FDA took the action after the company’s Guatemalan cantaloupes were found responsible for a spring outbreak of Salmonella Panama. At least 20 people in 10 states were infected with the outbreak stain, according to the Centers for Disease Control and Prevention (CDC).
Although Del Monte Fresh Produce voluntarily recalled 4,992 cartons of whole cantaloupes from its fields in Guatemala, the company later claim FDA pressured it into the recall.
If the cantaloupes had been grown in the U.S., it is likely FDA would have inspected the farm and processing facilities just as the agency did with Jensen Farms, the Colorado cantaloupe grower responsible for the year’s deadly Listeria outbreak.
For whatever reason, FDA apparently has never inspected the specific Guatemalan cantaloupe farm. Armed guards turned away two student journalists who tried to visit it.
Usually companies work administratively with FDA to get their products off the import alert list. Instead, Del Monte Fresh Produce filed a 25-page complaint against the agency, claiming that the link between its cantaloupes and the outbreak of Salmonella illnesses was “not rationally supported by the evidence available to FDA.” The complaint also accused FDA of a “clear error of judgment.”
Del Monte Fresh Produce said its own microbiological evidence supported its contention that the imported cantaloupes were not contaminated.
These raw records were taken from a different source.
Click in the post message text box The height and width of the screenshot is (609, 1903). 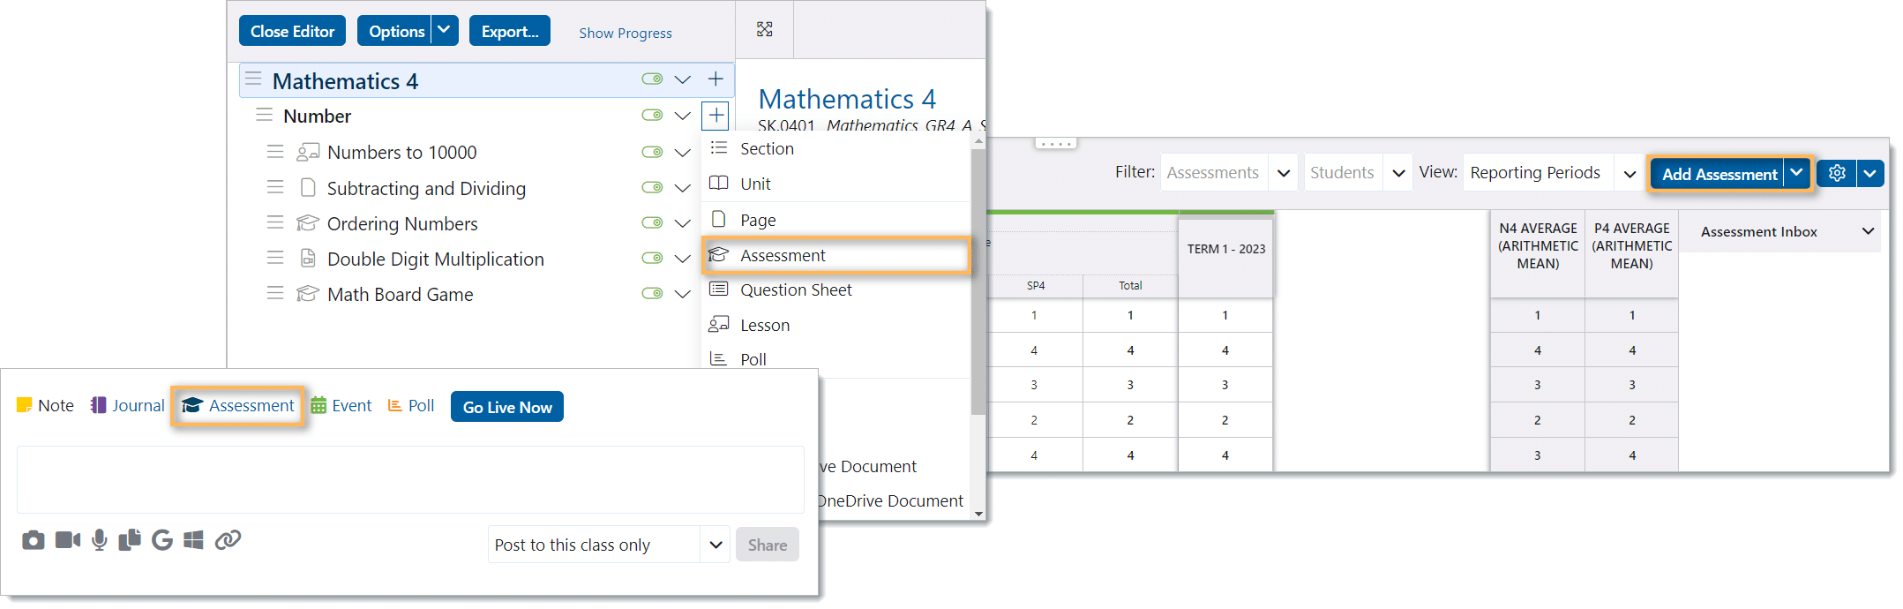[410, 479]
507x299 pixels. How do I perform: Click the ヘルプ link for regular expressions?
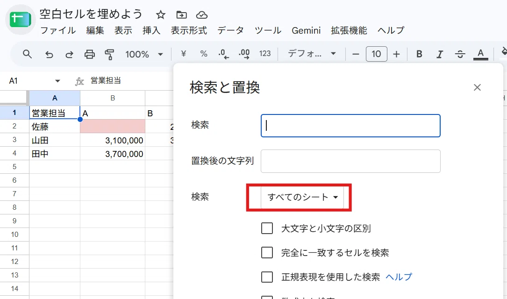point(399,277)
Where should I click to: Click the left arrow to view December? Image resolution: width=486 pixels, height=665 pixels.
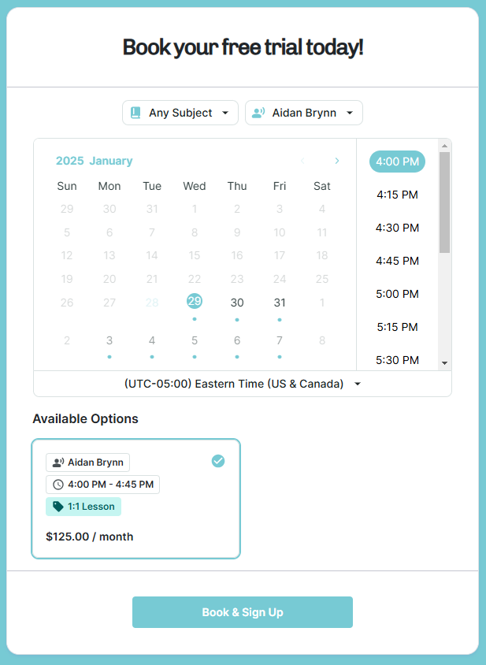pos(302,160)
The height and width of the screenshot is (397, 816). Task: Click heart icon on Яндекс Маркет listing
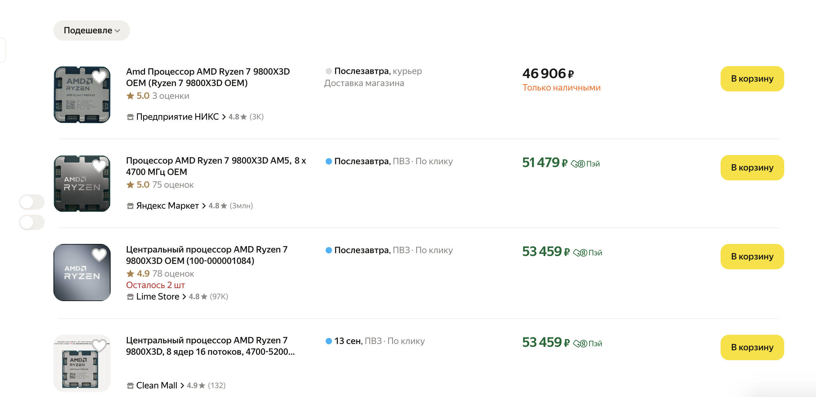(99, 165)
And although Asuncion Mita had not been inspected by FDA, the company’s farm in San Jorge, Guatemala had been visited and the FDA did not issue a document indicating problems there.
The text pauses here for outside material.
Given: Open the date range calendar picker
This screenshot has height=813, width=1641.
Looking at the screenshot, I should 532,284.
The legal actions taken by Del Monte Fresh Produce, and its insistence that it should not be held responsible for an outbreak based on epidemiological evidence, were not taken lightly by the food safety community.
Dr. Tim Jones, the Tennessee state epidemiologist, said the case posed a threat of intimidation that “could have a chilling effect on public health agencies” trying to protect the public health. And Caroline Smith DeWaal, food safety specialist at the Center for Science in the Public Interest, said Del Monte Fresh Produce apparently wanted to make it impossible to issue an import alert in the absence of a positive genetic test indicating contamination.
Del Monte Fresh Produce is the largest importer of cantaloupes to the U.S., and about 27 percent come from Guatemalan.
But just when things were heating up, Del Monte and FDA reached a settlement in which the the company agreed to drop the lawsuit, and FDA agreed to lift the import alert.
The deal did not require FDA inspection of the fields and equipment in Guatemala.